## REQUIREMENT
Copy out the listing that follows, exactly, without its pictures.

## DATASET EXTRACT
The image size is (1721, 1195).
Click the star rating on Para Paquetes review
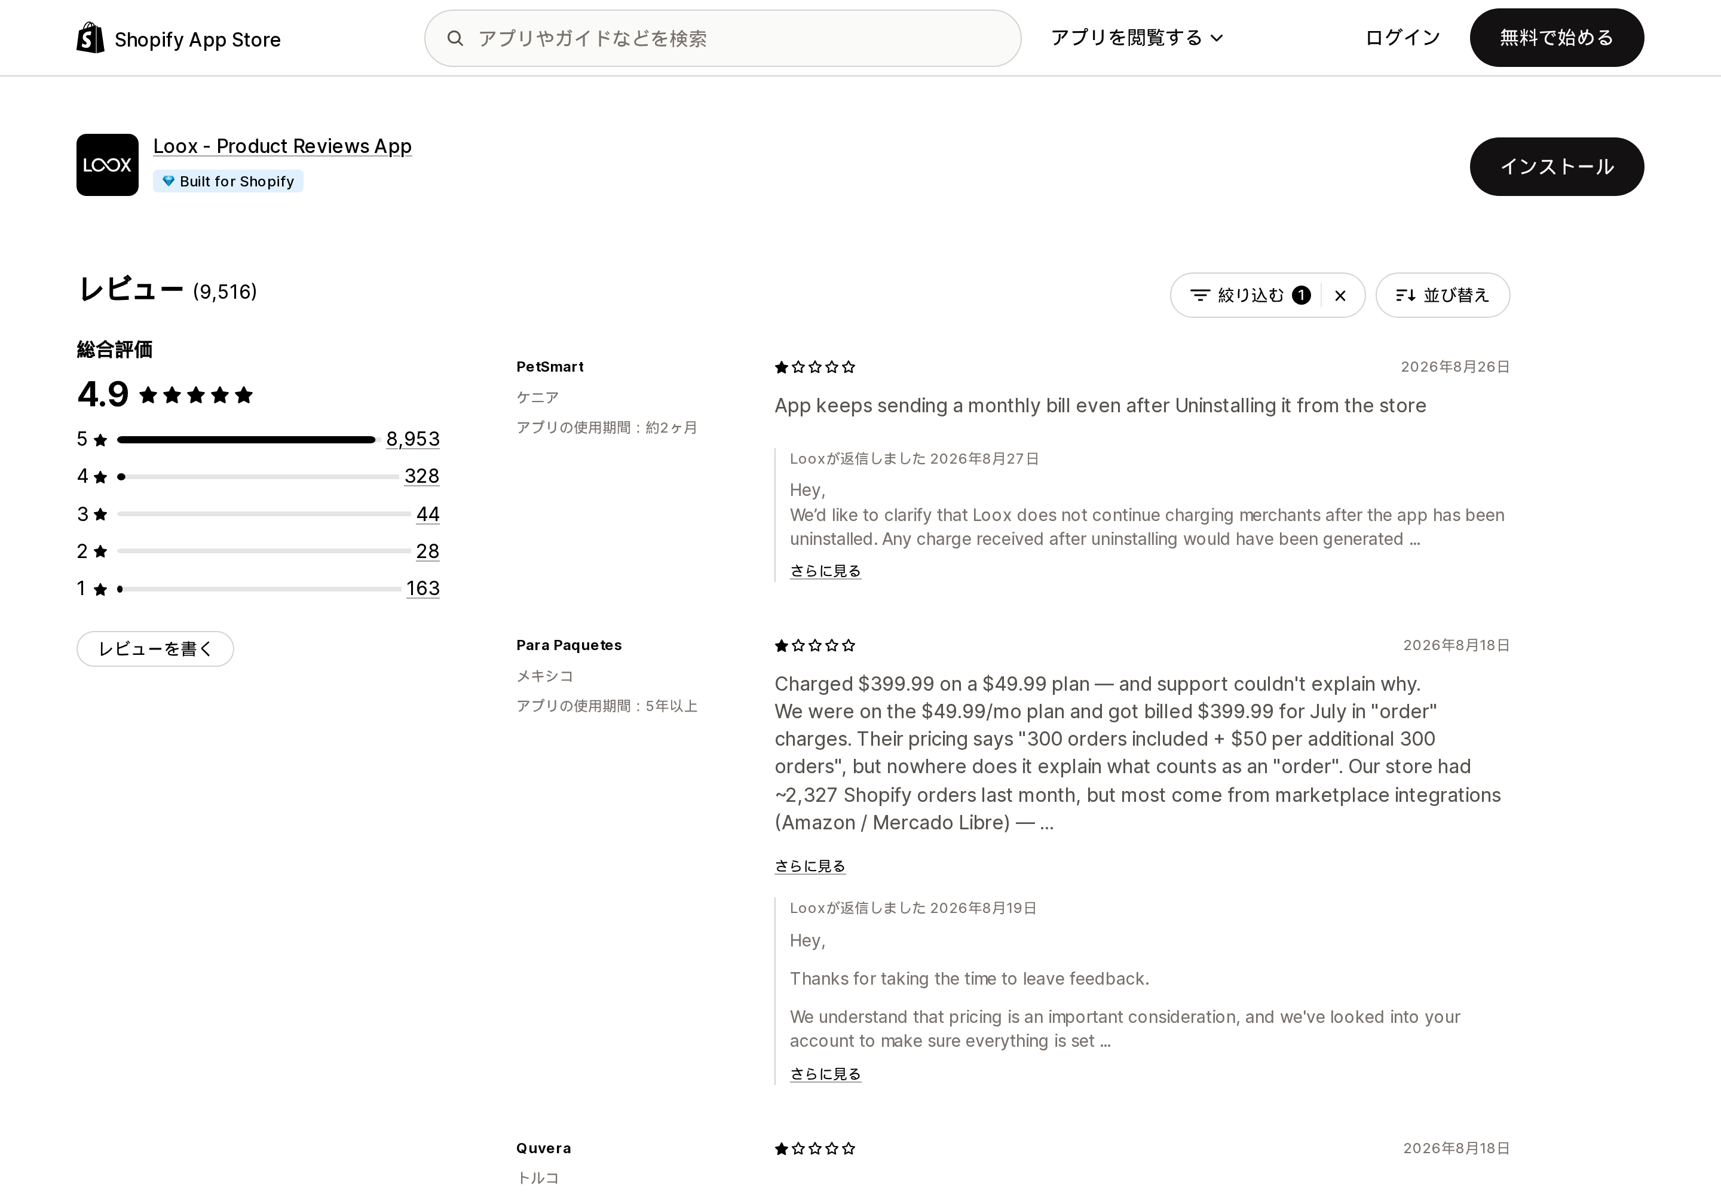pyautogui.click(x=815, y=645)
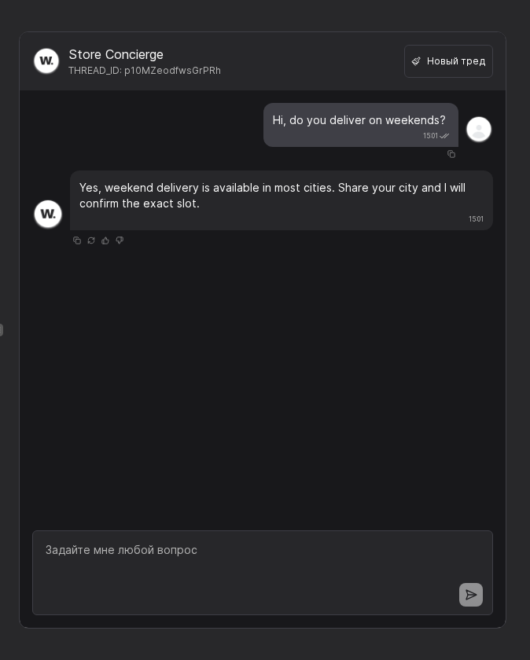Give a thumbs down to the assistant's answer
Screen dimensions: 530x660
[120, 240]
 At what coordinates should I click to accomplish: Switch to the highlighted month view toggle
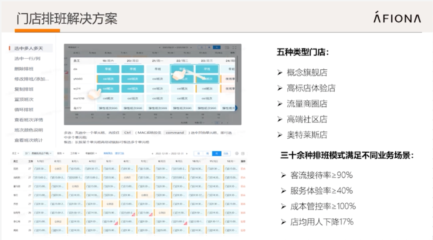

## TASK SOLUTION
The image size is (1721, 1195).
Click the star rating on Para Paquetes review
pyautogui.click(x=815, y=645)
Give a thumbs down to the assistant's answer
Screen dimensions: 530x660
[120, 240]
 At what coordinates should I click to accomplish: Switch to the highlighted month view toggle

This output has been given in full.